## Texte du document
····················

Entomophagie...

En 2010, année où, selon les Nations unies, près d'un milliard d'humains ont souffert de faim chronique, la revue Science a publié un numéro spécial sur le "sécurité alimentaire", avec un article sur l'entomophagie, le nom rébarbatif mais précis de la consommation d'insectes.
[Ces derniers] sont connus pour leur faible "empreinte alimentaire" ; ces organismes à sang froid consomment quatre fois moins d'énergie pour convertir les nutriments en viande que les bovins, qui en gaspillent pour rester chauds. A poids égal, nombre d'insectes contiennent la même quantité de protéines que le boeuf, trois fois plus dans le cas des sauterelles frites, et sont riches en micronutriments comme le fer et le zinc. Génétiquement, ils sont si éloignés des humains qu'il est peu vraisemblable que des maladies franchissent la barrière des espèces, comme dans le cas de la grippe porcine. Ce sont des recycleurs naturels, capables de manger vieux cartons, fumier ou sous-produits de l'industrie alimentaire. Qui plus est, l'élevage des insectes se fait sans cruauté, puisqu'ils aiment s'entasser les uns sur les autres, et s'épanouissent dans le surpeuplement et la saleté. [Enfin], ils produisent sensiblement moins de gaz à effet de serre que les bovins et les porcs.
[...] C.F. Hodge, en 1911, a calculé qu'une paire de mouches domestiques s'attelant à la tâche en avril, pourrait produire assez de rejetons pour couvrir la Terre, si tous survivaient, d'une couche de 14 mètres d'ici au mois d'août... 
[...] Selon la Food and Drug Administration, qui publie un guide sur les "taux d'anomalie" tolérés dans les aliments transformés, les épinards congelés ou en conserve ne sont pas considérés comme contaminés tant qu'ils ne contiennent pas plus de cinquante pucerons, "thrips" (thysanoptères) ou mites par centaine de grammes. Le beurre de cacahuète a quant à lui le droit de renfermer trente fragments d'insectes par centaine de grammes, et, pour le chocolat, le seuil est de soixante ! 
[...] Rendre les insectes propres à la consommation est coûteux en main-d'oeuvre, et ils ne sont pas franchement bourratifs. Il faudrait manger un millier de sauterelles pour ingérer l'équivalent en protéines d'un steak de 350 grammes. 
[...] "S'il existait des insectes de la taille des cochons, je vous assure que nous les mangerions." [Tom Turpin]. Les quatre cinquièmes des espèces animales de la planète sont des insectes, mais les variétés comestibles ne sont pas particulièrement faciles à trouver.
Dana GOODYEAR (The New Yorker, 15/08/2011), Books, 09/2012.

····················

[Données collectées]
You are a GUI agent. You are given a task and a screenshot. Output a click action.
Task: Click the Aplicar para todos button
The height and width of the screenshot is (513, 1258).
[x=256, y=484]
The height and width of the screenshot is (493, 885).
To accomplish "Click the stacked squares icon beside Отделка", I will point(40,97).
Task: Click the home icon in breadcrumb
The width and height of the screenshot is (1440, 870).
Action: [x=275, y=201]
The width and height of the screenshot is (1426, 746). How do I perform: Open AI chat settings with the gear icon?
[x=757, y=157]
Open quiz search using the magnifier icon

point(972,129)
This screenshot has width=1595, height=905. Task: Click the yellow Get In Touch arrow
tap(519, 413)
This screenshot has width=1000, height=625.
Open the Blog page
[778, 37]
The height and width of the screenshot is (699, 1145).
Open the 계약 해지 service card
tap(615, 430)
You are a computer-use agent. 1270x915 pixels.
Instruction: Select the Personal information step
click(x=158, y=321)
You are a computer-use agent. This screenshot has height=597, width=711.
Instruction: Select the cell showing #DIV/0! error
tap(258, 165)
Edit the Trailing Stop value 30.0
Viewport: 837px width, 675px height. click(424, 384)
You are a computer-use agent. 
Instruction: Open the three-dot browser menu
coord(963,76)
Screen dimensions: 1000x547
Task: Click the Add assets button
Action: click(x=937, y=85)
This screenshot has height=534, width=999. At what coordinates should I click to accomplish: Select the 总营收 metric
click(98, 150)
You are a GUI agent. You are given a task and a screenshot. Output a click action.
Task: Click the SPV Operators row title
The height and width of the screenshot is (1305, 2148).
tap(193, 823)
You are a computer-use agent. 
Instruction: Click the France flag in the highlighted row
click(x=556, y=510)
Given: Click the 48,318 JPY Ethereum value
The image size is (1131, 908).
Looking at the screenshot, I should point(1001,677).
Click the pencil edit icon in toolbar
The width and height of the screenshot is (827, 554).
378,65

····················

## Consigne
D'après le texte sur l'entomophagie, indiquez combien de sauterelles il faudrait manger pour ingérer l'équivalent en protéines d'un steak de 350 grammes.

## Corrigé
Un millier de sauterelles.